For Kevin Whelan, CEO of Fighting Blindness, Retina 2021 is about offering reasons to be hopeful for the future after a very difficult 18 months for the sight loss community:

“Living with sight loss comes with many challenges. However, the arrival of COVID-19 has compounded the mental health aspects for so many people in our community. It was important for us therefore that this year’s Retina event would allow us to reflect on where we are at and offer people reasons to be hopeful by sharing the experiences of others on a similar journey to themselves, by highlighting the really revolutionary treatment advances underway, and by offering tools to build coping skills and resilience when it comes to minding our mental health.

“Often, we hear about exciting new discoveries in the laboratory and we know it can take time to make it into the real world. This year, we hear about one gene therapy that is already changing lives for the better in the here and now. Jake Ternent is the first person in the UK to receive a new gene therapy for his sight loss and we hope that this therapy will soon be available to those in Ireland who need it. Plus, we hear from Ben Shaberman in the USA on the treatments delivering real results that are coming down the tracks. After the past extremely challenging 18 months, this year’s Retina is all about putting a spring in our step and shining a spotlight on a very positive and encouraging future.”

TOP FIVE TIPS TO LOOK AFTER YOUR EYES THIS WINTER

Dr Rachel Bermingham, Research Manager, Fighting Blindness shares these important tips...

1. Screen idol?

With more time spent indoors during the winter season, many of us will spend increased time in front of our laptops and TVs. It’s understandable. But to avoid eye strain, it’s important to follow the 20/20/20 rule. Give your eyes a well-earned break every 20 minutes by looking at least 20 feet away for 20 seconds.

2. Sun, in winter?

Winter days can seem grey and gloomy, but ice, snow and the sun sitting lower in the sky can create reflective surfaces that can increase the amount of bright light which make it important to keep your eyes protected from harmful UV rays and glare.

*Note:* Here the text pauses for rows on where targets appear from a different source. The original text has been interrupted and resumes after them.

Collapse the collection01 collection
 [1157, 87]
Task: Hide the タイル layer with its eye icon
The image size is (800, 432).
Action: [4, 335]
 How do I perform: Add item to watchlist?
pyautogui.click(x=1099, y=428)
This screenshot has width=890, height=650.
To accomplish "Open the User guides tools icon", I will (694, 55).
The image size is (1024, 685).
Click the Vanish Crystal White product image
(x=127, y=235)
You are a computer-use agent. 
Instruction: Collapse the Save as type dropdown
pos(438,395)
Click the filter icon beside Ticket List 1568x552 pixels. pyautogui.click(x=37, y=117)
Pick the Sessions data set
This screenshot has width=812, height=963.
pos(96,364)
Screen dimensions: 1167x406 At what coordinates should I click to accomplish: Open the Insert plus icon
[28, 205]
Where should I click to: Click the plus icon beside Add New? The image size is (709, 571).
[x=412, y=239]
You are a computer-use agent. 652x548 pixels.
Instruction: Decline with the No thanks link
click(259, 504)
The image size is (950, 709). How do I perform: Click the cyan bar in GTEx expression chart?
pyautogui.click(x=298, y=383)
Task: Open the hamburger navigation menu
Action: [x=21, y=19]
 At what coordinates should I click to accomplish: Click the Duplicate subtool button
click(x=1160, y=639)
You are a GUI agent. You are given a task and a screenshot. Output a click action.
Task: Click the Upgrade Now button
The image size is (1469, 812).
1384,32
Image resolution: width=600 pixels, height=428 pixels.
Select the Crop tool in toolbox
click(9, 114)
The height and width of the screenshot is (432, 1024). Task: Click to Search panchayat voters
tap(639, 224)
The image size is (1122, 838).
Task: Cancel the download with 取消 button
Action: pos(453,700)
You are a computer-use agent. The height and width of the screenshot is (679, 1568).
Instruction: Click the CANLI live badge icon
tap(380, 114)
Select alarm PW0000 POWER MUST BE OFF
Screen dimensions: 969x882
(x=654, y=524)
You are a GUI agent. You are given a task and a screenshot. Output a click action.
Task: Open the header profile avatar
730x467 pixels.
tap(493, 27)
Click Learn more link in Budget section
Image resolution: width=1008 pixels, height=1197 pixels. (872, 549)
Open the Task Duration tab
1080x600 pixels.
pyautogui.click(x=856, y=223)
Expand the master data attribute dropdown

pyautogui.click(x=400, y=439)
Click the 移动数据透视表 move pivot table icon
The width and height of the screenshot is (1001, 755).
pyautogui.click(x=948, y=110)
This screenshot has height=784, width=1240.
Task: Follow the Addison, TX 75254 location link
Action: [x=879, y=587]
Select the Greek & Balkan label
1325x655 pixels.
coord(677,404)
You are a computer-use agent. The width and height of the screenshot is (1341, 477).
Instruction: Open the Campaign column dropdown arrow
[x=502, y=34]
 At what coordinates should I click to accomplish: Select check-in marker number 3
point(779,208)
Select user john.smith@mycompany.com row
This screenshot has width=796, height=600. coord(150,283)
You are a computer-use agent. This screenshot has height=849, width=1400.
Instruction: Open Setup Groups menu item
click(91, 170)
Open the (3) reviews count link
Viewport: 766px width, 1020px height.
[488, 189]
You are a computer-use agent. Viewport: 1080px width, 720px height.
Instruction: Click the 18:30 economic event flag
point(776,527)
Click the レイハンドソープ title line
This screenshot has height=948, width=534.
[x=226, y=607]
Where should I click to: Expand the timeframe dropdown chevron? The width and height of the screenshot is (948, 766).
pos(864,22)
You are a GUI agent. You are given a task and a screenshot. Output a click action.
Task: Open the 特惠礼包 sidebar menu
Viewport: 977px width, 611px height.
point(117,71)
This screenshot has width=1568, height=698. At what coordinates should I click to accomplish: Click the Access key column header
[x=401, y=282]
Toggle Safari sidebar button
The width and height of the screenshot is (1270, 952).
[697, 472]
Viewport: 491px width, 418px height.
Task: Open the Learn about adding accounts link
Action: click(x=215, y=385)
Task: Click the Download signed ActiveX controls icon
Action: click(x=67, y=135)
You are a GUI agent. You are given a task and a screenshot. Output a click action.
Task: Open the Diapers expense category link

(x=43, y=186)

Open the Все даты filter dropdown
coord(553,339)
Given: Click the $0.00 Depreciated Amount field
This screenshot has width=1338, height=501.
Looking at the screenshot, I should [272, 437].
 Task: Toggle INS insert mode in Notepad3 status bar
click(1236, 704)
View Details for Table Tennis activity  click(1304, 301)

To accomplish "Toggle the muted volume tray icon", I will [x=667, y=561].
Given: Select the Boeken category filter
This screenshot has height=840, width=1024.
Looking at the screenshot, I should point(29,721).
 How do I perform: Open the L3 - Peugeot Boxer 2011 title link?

Protect your eyes with sunglasses when outdoors in winter – keep a pair handy in your car as you never know when that winter sun will appear!

3. Dry eyes?

Eyes can dry out in winter for a number of reasons. Central heating, car heaters, fires and cold winds can all dry out our eyes. We can minimise dry eyes by reducing the setting on your central heating and avoiding direct heat on your face. You can also wear protective glasses or sunglasses in cold and windy weather. A warm compress over your closed eyes in the morning can help relieve the discomfort of dry eyes. Eye drops can help keep dry eyes moist, and an ophthalmologist can advise what type of eye drops are best for you.

4. Low light?

In winter there is less natural light and we rely much more on artificial lighting. Poor lighting can lead to eye strain causing tired eyes and sometimes fatigue headaches. To ensure you have good lighting in your house, consider using multiple light sources in a room to increase light as opposed to one bright overhead light. When completing a task such as reading or writing, use a lamp with direct light.

5. Keeping healthy?

It can be difficult to continue to have a healthy lifestyle in winter. It is important to be as healthy as possible all year around for general health which in turn leads to good eye health. Eating a healthy diet is good for your eyes. For example, leafy green vegetables, which contain lutein, can help protect against a range of eye conditions. Regular exercise helps maintain a healthy weight which in turn helps reduce your risk of conditions caused by being overweight such as cataracts, type 2 diabetes, and age-related macular degeneration.